◆ Your objective ◆
Word for word, reproduce each entry.

☆ ☆ ☆

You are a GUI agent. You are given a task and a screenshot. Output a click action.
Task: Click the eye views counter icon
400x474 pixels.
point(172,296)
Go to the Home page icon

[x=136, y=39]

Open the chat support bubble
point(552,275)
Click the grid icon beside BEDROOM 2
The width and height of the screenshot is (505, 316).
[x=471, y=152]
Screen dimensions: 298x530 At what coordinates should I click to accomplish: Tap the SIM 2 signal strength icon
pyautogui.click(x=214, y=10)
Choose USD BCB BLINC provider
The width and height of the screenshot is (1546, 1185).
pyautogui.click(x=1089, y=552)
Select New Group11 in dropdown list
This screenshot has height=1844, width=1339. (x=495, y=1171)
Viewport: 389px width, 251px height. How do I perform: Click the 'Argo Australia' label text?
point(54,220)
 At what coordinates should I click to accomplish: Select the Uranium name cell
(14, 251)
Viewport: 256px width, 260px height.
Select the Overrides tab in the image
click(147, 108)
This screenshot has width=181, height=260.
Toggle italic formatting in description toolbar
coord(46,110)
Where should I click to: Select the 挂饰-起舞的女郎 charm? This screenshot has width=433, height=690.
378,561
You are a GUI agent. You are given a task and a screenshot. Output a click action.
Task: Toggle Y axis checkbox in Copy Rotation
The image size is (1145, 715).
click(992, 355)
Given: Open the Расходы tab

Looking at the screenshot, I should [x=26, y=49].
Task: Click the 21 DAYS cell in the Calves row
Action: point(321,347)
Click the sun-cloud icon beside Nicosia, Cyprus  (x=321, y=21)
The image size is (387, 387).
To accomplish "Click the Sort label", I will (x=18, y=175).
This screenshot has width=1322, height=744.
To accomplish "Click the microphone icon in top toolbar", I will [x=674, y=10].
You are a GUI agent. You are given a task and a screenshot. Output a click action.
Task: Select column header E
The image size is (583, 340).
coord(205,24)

☆ ☆ ☆

◆ Response to this exercise ◆
You are a GUI agent. You are given a task and a screenshot. Output a click action.
Task: Click the eye views counter icon
400x474 pixels.
point(172,296)
Go to the Home page icon

[x=136, y=39]

Open the chat support bubble
point(552,275)
Click the grid icon beside BEDROOM 2
The width and height of the screenshot is (505, 316).
[x=471, y=152]
Screen dimensions: 298x530 At what coordinates should I click to accomplish: Tap the SIM 2 signal strength icon
pyautogui.click(x=214, y=10)
Choose USD BCB BLINC provider
The width and height of the screenshot is (1546, 1185).
pyautogui.click(x=1089, y=552)
Select New Group11 in dropdown list
This screenshot has height=1844, width=1339. (x=495, y=1171)
Viewport: 389px width, 251px height. How do I perform: Click the 'Argo Australia' label text?
point(54,220)
 At what coordinates should I click to accomplish: Select the Uranium name cell
(14, 251)
Viewport: 256px width, 260px height.
Select the Overrides tab in the image
click(147, 108)
This screenshot has width=181, height=260.
Toggle italic formatting in description toolbar
coord(46,110)
Where should I click to: Select the 挂饰-起舞的女郎 charm? This screenshot has width=433, height=690.
378,561
You are a GUI agent. You are given a task and a screenshot. Output a click action.
Task: Toggle Y axis checkbox in Copy Rotation
The image size is (1145, 715).
click(992, 355)
Given: Open the Расходы tab

Looking at the screenshot, I should [x=26, y=49].
Task: Click the 21 DAYS cell in the Calves row
Action: point(321,347)
Click the sun-cloud icon beside Nicosia, Cyprus  (x=321, y=21)
The image size is (387, 387).
To accomplish "Click the Sort label", I will (x=18, y=175).
This screenshot has width=1322, height=744.
To accomplish "Click the microphone icon in top toolbar", I will [x=674, y=10].
You are a GUI agent. You are given a task and a screenshot. Output a click action.
Task: Select column header E
The image size is (583, 340).
coord(205,24)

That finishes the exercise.